==== Testo fornito

I cagnudei, ovvero i tamburi del venerdì Santo di Erto

Quando cala il buio la voce dei tamburi rotola lungo le strade, rimbalzando sulle vecchie case di pietra. Dalle ombre emergono i centurioni, i tamburini, gli aguzzini che incalzano il Cristo con la croce sulle spalle.

Gli apostoli e Giuda li conosci tutti, eppure in quel momento non sono più loro. Sono altro, sospesi nel tempo di un’immagine eterna. Poi i briganti, Caifa e tutti i protagonisti della passione di Nostro Signore. Il ticchettio degli orologi si ferma e resta sospeso nel suono dei passi, delle grida, della fatica di chi si porta una croce in spalla e cammina a piedi nudi sulla pietra antica: sono i cagnudei, la processione laica del venerdì santo di Erto. Da centinaia di anni il rito si ripete, con o senza l’approvazione della Chiesa. E che ci sia o meno il pubblico, poco importa. Quella dei cagnudei è una voce roca, scomoda, ruvida, che viene da un passato fatto di libertà e fatica. Una voce che risuona da secoli tra le forre boscose della valle del Vajont, alla quale non importa di essere ascoltata, applaudita, fotografata.

========
==== Righe di dati

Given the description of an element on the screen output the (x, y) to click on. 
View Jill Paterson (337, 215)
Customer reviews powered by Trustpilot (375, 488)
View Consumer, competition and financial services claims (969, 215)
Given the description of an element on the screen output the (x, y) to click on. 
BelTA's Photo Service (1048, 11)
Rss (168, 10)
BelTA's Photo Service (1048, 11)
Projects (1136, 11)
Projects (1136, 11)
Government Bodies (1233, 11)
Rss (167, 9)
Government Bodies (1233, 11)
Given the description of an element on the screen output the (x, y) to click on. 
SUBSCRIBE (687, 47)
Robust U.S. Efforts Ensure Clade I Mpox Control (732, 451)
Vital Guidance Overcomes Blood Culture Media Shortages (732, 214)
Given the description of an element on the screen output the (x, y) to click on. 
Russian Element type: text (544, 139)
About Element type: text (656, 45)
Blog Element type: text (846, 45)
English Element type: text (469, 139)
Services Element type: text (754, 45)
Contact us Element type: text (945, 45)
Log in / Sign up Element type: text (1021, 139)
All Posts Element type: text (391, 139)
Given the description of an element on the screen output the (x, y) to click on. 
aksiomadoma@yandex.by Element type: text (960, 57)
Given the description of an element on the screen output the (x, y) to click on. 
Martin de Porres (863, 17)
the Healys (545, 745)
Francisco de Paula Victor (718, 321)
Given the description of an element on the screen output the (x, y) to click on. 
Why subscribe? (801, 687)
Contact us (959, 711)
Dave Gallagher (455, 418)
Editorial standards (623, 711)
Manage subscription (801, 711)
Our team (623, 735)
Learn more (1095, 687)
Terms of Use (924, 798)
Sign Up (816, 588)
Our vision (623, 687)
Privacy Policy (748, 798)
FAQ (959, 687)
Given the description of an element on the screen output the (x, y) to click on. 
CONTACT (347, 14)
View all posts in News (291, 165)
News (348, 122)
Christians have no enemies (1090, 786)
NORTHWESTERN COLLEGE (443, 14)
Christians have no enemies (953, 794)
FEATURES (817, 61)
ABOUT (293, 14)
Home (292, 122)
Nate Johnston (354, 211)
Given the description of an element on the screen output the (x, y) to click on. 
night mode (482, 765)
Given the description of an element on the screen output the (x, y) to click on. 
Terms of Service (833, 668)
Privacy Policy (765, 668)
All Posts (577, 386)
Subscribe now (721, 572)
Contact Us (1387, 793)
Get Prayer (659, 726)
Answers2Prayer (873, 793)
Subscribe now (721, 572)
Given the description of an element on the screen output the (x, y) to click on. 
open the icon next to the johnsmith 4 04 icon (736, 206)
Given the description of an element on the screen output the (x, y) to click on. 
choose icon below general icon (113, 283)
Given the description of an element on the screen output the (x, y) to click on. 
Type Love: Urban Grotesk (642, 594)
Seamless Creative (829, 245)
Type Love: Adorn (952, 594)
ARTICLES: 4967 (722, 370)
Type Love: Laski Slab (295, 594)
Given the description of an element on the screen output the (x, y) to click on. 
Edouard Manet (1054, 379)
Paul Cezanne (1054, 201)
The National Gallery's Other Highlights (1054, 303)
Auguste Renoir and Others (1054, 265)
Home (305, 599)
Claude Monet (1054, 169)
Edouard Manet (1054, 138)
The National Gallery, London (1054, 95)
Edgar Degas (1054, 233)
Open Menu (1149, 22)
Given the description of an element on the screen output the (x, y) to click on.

========

▸ Consegna A: Nel testo sui cagnudei di Erto si dice che gli apostoli e Giuda, pur conosciuti da tutti, in quel momento non sono più loro. Spiega perché, secondo il testo.
▸ Consegna B: Cita dal testo sui cagnudei tutto ciò che va da "I cagnudei, ovvero" giù fino a "croce sulle spalle.".
▸ Consegna C: Scrivi il seguito del testo sui cagnudei di Erto, partendo subito dopo la sua ultima frase.

▸ Risultato A: Secondo il testo non sono più loro perché in quel momento diventano altro: figure sospese nel tempo di un'immagine eterna.

▸ Risultato B:
I cagnudei, ovvero i tamburi del venerdì Santo di Erto

Quando cala il buio la voce dei tamburi rotola lungo le strade, rimbalzando sulle vecchie case di pietra. Dalle ombre emergono i centurioni, i tamburini, gli aguzzini che incalzano il Cristo con la croce sulle spalle.

▸ Risultato C:
Era ed è, e tanto basta.

Oggi, mentre il vento della malattia e della paura soffia sulla montagna e sul piano, a chi è stato anche solo una volta a Erto per vivere i cagnudei basterà chiudere gli occhi per un attimo e quei tamburi, quei volti, quelle emozioni torneranno a vivere ancora una volta.